Peter Raby, who was traveling on a nearby road in a golf cart, said he had a front-row view—and nearly ended up directly beneath the plane.
Published: 3/22/2026, 11:15:36 PM EDT
Small Plane Clips Fence During Takeoff, FAA Investigates Crash
A Cessna 180 aircraft in a file photo. (Shutterstock)

A small single-engine Cessna carrying a family of five, including an infant and a toddler, crashed Saturday morning on Upper Captiva Island in Florida after clipping a fence during takeoff on a grass runway, according to the Lee County Sheriff's Office and witnesses at the scene.

Not a single person on board was hurt.

The crash happened around 9 a.m., according to Lee County Sheriff Carmine Marceno, who posted on X that his office was assisting at the scene. The Federal Aviation Administration is leading the investigation into the cause, Marceno said.

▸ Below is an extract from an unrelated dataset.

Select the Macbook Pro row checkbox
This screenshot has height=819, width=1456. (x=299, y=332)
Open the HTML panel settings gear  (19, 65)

Witnesses described the sequence of events that unfolded in seconds. Peter Raby, who was traveling on a nearby road in a golf cart, said he had a front-row view—and nearly ended up directly beneath the plane.

"As he was catching up to pass me, he got close to the fence and only about six inches of his wing got clipped off because of the fence, and then it went back into the field, and then jumped over the top of me," Raby told WINK News reporter Lauren Halpern.

According to Raby, the plane's right wing struck a fence while the plane was taking off, causing it to spin off to the right before crashing approximately 20 feet from the fence line. First responders from Upper Captiva arrived almost immediately after the plane went down, Raby said.

Among those aboard were a 3-month-old baby and a 4-year-old child, he said, adding that he rushed to help get the children out.

"Once I got the door open, they handed them out to me, and it was good, because they were both alive," he said. "But you know, for her to be frozen, she was frozen. And it's not screaming like the 3-month-old."

The Florida crash comes just days after another small-plane accident in California, where a Cessna 210 overturned after failing to stop on landing at Cable Airport in Upland. In that March 13 incident, the plane went over a small embankment and flipped near a roadway, leaving the pilot unhurt and an elderly female passenger hospitalized as a precaution. Officials said both occupants were wearing seat belts, and the FAA and National Transportation Safety Board were still reviewing what happened.
A separate accident days earlier in Union County, South Carolina, left three people hospitalized after a small plane crash landed in a field near Union County Airport, according to the Union County Sheriff’s Office.

The FAA said the plane involved was a Rockwell Commander 114 that came down around 7:20 p.m. local time. Local authorities told NBC affiliate WYFF 4 that early indications point to a mechanical issue that developed during flight. All three occupants survived with non-life-threatening injuries.